Some machine learning developers tend to standardize their data blindly before every machine learning model without taking the effort to understand why it must be used, or even if it’s needed or not. So the goal of this post is to explain how, why and when to standardize data.
When to Standardize Data
- Before principal component analysis (PCA)
- Before clustering
- Before k-nearest neighbors (KNN)
- Before support vector machine (SVM)
- Before measuring variable importance in regression models
- Before lasso and ridge regressions
What Is Data Standardization?
Data standardization comes into the picture when features of the input data set have large differences between their ranges, or simply when they are measured in different units (e.g., pounds, meters, miles, etc.).
These differences in the ranges of initial features cause trouble for many machine learning models. For example, for the models that are based on distance computation, if one of the features has a broad range of values, the distance will be governed by this particular feature.
Data Standardization Definition
Data standardization is an important technique that is mostly performed as a pre-processing step before inputting data into many machine learning models, to standardize the range of features of an input data set.

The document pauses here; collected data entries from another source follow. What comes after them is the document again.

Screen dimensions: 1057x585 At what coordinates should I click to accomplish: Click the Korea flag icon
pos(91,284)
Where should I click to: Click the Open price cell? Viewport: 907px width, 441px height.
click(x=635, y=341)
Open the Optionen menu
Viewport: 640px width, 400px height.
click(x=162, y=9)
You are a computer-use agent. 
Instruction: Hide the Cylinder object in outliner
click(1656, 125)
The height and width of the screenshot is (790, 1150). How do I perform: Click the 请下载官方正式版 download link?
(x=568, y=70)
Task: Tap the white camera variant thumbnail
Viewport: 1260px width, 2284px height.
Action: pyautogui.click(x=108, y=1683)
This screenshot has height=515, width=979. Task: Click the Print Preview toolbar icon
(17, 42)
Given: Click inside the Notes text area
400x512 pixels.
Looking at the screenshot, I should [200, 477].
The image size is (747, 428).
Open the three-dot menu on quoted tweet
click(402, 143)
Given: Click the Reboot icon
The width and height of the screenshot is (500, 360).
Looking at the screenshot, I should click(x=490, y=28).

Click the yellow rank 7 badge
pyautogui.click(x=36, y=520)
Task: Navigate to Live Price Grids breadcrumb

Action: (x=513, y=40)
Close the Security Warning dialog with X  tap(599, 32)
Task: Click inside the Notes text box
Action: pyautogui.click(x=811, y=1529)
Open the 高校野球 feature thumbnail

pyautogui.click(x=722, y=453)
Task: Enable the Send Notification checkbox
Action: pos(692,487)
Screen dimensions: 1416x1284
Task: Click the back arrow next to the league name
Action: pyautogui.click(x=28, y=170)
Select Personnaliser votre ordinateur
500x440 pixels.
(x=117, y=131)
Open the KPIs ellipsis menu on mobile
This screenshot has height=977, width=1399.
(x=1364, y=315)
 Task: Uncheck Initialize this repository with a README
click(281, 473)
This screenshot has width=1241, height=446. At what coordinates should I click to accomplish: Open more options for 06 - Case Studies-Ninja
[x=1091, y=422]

To illustrate this with an example: Say we have a two-dimensional data set with two features, height in meters and weight in pounds, that range respectively from 1 to 2 meters and 10 to 200 pounds. No matter what distance-based model you perform on this data set, the weight feature will dominate over the height feature and will have more contribution to the distance computation, just because it has bigger values compared to the height. So, to prevent this problem, transforming features to comparable scales using standardization is the solution.
How to Standardize Data
Z-score is one of the most popular methods to standardize data, and can be done by subtracting the mean and dividing by the standard deviation for each value of each feature.
Once the standardization is done, all the features will have a mean of zero and a standard deviation of one, and thus, the same scale.
When and Why to Standardize Data
As seen above, for distance-based models, standardization is performed to prevent features with wider ranges from dominating the distance metric. But the reason we standardize data is not the same for all machine learning models, and differs from one model to another.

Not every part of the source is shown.